+++ Page text

Borrowing soars to £241bn so far this year as Government strains to prop up Britain’s Covid-hit economy
The brutal cost of the coronavirus crisis has pushed Government borrowing to almost £241billion so far this year.
With vast sums being spent to prop up Britain’s pandemic-struck economy, it borrowed £31.6billion last month, the Office for National Statistics said.
It brought public sector borrowing since April up to £240.9billion. That is £188.6billion more than a year ago and the largest amount since comparable records began in 1993.
Latest figures released by the Office for National Statistics underline the challenge faced by Chancellor Rishi Sunak (pictured) as he seeks to foster an economic recovery
At the same time, public sector debt is almost £2.1trillion or 99.5 per cent of the UK economy, the worst level since 1962.
The figures underline the challenge faced by Chancellor Rishi Sunak as he seeks to foster an economic recovery.
It came as economists warned new lockdowns to control coronavirus would trigger a double-dip recession after output rose by a record 16 per cent in the third quarter.
It is now feared the economy will contract again in the current fourth quarter of 2020 and again in the first three months of 2021.

++++++
+++ Data for review

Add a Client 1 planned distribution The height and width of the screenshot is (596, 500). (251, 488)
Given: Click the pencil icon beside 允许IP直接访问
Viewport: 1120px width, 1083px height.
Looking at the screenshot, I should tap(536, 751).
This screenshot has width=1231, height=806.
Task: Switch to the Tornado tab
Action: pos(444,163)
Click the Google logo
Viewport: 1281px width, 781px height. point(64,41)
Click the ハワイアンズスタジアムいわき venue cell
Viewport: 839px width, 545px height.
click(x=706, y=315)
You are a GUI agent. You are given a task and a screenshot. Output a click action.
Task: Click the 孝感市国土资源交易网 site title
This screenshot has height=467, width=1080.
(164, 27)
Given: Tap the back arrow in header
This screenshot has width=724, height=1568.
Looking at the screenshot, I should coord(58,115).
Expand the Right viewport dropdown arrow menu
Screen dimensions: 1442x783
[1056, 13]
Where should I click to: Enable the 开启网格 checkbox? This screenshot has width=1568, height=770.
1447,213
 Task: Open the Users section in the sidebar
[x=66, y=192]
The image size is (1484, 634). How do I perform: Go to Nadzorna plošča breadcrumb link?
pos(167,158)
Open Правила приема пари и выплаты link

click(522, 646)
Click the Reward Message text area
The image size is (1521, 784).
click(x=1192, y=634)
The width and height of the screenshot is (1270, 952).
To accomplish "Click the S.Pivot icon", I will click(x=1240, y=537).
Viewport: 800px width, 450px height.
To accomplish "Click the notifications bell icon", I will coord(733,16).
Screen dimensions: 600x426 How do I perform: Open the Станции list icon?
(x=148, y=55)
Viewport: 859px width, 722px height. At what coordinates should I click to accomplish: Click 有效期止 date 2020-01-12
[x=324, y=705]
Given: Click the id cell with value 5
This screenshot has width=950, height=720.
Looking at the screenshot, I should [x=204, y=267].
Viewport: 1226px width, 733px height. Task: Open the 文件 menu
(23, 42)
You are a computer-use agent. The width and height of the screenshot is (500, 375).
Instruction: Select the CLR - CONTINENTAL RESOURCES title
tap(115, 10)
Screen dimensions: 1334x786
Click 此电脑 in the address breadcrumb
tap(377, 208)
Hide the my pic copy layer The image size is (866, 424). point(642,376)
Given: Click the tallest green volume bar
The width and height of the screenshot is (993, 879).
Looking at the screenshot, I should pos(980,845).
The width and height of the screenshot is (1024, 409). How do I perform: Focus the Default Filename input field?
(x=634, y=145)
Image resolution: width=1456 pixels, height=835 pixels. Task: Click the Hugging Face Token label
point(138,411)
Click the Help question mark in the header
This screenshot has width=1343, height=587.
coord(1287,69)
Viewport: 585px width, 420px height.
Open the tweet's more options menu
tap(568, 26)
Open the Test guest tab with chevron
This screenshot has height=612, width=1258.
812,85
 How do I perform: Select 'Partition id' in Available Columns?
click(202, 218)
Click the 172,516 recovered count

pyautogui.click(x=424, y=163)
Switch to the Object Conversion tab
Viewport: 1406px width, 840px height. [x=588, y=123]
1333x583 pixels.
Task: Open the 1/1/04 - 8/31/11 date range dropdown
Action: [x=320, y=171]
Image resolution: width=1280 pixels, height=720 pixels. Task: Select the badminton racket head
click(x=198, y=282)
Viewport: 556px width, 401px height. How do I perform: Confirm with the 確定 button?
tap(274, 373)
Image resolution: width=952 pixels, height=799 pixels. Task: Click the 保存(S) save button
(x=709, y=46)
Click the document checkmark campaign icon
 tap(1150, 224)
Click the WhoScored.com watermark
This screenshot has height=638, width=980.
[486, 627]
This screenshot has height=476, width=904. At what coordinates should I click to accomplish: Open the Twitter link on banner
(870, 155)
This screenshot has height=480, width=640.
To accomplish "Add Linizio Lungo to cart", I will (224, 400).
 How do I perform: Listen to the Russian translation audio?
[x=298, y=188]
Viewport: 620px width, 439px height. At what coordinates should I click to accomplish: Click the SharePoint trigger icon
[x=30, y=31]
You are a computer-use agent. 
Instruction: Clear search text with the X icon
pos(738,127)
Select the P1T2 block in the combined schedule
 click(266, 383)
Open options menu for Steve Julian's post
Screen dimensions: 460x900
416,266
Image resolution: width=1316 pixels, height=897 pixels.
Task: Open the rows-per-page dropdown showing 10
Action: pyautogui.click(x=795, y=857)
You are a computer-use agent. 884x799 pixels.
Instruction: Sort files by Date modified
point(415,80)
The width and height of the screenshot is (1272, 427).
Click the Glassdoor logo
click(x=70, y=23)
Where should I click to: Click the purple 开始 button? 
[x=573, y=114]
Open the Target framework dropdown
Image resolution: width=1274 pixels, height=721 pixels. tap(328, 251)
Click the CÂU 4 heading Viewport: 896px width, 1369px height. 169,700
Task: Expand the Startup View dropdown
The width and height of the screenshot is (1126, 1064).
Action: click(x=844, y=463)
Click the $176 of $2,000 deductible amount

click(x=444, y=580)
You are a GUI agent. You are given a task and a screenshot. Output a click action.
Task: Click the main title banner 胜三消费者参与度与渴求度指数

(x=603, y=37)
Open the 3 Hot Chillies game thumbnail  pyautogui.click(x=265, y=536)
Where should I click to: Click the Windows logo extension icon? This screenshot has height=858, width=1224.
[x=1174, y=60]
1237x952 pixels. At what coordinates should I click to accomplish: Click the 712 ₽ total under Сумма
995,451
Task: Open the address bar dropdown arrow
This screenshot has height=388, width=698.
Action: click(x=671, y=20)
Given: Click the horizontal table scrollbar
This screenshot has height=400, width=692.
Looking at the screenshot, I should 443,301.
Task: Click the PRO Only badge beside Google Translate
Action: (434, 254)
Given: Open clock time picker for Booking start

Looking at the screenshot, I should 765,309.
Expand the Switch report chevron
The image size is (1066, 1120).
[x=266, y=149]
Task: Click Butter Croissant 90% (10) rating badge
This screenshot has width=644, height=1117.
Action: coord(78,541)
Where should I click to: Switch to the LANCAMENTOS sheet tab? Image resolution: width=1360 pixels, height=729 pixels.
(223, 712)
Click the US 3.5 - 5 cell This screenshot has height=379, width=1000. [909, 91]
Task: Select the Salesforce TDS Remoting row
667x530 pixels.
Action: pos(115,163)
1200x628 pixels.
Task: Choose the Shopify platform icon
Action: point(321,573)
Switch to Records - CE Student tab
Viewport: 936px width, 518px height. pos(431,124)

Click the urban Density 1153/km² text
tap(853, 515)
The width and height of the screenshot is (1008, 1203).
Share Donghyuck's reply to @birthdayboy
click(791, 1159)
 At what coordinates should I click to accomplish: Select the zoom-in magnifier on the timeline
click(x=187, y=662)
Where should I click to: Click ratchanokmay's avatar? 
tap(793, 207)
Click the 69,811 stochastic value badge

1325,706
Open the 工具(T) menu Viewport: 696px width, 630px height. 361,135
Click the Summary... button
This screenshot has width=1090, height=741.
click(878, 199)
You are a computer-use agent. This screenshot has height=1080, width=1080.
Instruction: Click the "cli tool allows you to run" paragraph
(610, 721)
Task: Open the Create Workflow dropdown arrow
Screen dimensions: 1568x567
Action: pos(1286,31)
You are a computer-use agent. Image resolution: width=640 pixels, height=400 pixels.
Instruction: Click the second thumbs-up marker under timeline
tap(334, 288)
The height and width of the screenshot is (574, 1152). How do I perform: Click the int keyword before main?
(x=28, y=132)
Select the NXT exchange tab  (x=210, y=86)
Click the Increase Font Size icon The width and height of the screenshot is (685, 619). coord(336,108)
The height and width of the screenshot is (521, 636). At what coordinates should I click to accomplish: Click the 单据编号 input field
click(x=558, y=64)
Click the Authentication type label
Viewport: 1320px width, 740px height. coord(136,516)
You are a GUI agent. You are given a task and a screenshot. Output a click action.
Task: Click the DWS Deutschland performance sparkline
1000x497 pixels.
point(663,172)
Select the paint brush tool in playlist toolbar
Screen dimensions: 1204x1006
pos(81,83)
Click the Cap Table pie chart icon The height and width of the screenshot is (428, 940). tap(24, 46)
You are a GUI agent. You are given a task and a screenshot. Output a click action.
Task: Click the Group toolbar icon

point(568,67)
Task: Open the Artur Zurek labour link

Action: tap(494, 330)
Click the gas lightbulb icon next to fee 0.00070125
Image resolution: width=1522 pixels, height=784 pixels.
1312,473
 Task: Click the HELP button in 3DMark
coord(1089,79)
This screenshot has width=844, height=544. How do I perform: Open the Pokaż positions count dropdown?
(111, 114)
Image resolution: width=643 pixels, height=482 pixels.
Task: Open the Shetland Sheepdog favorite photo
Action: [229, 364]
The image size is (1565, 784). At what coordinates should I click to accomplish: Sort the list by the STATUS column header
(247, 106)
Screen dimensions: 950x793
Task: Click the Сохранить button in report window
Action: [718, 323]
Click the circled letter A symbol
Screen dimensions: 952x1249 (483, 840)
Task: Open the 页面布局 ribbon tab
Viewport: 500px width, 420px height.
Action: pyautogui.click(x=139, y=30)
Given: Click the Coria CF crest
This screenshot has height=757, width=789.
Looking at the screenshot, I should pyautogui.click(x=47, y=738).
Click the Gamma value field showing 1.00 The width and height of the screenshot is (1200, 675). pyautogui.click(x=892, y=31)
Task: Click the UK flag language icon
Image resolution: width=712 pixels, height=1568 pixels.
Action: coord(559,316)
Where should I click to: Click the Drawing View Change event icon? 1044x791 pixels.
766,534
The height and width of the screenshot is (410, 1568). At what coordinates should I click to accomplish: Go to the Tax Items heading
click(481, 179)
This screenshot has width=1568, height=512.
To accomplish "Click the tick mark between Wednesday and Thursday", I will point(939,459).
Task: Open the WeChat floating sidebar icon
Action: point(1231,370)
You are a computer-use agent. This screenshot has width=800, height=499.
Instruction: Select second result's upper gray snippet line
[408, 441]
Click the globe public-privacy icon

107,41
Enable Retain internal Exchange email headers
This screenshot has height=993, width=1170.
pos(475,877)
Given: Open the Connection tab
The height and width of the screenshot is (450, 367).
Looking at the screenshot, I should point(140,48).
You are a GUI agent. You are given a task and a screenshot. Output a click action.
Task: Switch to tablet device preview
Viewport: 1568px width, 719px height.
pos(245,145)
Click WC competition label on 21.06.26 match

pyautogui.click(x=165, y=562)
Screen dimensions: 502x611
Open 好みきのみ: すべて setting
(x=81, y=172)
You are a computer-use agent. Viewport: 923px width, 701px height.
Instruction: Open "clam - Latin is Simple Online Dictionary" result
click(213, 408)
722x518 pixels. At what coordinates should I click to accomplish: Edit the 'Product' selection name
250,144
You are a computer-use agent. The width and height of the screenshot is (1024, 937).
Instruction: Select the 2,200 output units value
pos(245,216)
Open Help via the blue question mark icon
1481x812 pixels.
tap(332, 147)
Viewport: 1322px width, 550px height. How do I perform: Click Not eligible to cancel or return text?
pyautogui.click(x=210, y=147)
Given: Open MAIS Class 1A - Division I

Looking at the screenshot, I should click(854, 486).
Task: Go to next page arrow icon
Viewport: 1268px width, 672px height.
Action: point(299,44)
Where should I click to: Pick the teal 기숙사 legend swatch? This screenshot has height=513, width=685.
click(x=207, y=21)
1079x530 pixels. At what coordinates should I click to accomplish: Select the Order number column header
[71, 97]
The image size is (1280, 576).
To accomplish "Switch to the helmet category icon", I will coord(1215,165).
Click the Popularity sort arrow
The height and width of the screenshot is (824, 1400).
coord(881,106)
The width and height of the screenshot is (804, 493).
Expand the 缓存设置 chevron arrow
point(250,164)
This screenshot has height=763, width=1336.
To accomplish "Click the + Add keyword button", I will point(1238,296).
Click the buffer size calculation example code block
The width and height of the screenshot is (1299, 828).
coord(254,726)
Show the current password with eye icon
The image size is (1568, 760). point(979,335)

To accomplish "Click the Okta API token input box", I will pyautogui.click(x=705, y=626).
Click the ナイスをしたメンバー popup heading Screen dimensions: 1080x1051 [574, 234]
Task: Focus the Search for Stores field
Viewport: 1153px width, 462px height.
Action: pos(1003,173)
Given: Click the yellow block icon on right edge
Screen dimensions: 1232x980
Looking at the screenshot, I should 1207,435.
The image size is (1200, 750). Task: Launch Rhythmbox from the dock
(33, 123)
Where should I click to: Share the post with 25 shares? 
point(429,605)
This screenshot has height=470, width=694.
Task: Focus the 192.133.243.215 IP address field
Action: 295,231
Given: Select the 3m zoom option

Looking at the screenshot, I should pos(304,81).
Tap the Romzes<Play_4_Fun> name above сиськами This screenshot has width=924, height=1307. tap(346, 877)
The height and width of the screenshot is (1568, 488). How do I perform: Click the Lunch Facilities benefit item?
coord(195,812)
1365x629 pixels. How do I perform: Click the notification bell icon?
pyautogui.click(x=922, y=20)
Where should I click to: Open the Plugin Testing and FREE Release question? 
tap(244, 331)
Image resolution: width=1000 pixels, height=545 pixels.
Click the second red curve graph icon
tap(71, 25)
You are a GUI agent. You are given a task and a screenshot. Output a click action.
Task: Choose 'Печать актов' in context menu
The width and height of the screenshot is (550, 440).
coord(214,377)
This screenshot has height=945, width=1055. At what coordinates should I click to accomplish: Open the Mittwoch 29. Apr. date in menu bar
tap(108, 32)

++++++

> List of tasks
a. In one to three sentences, explain what has pushed Government borrowing to almost £241 billion according to the borrowing report.
b. According to the borrowing report, what share of the UK economy does public sector debt amount to?
c. Resume the report on UK government borrowing from the point where it stops.
The entries come from a separate source and are not related to the text.

> Answers by item number
a. The coronavirus crisis has driven the rise. The Government has been spending vast sums to prop up Britain's pandemic-struck economy, and that pushed borrowing to almost £241 billion so far this year.

b. 99.5 per cent.

c.
Last month, the Office for Budget Responsibility (OBR) forecast that borrowing could reach £393.5billion by the end of March.
It also warned that ministers face having to plug a black hole of between £21billion and £46billion in the public finances by 2025, raising the prospect that Sunak will be forced to levy significant tax rises or slash spending.
However, experts suggested that the situation could be even worse than the OBR’s predictions.
Howard Archer, chief economic adviser of the EY Item Club, said the Treasury would have to borrow further billions as tax revenues are being squeezed.
Yesterday, the Chancellor stood by the high levels of pandemic spending, saying it was ‘the right thing to do’.
He added: ‘When our economy recovers, it’s right that we take the necessary steps to put the public finances on a more sustainable footing so we are able to respond to future crises in the way we have done.’
The ONS said the UK’s national debt has ballooned to just shy of £2.1trillion this year. Economists predict Government borrowing for the full year to March 2021 could hit £400billion, more than double the peak following the global financial crisis in 2009-10.
It means Sunak faces a tricky balancing act between supporting the economy and getting a grip on the public purse.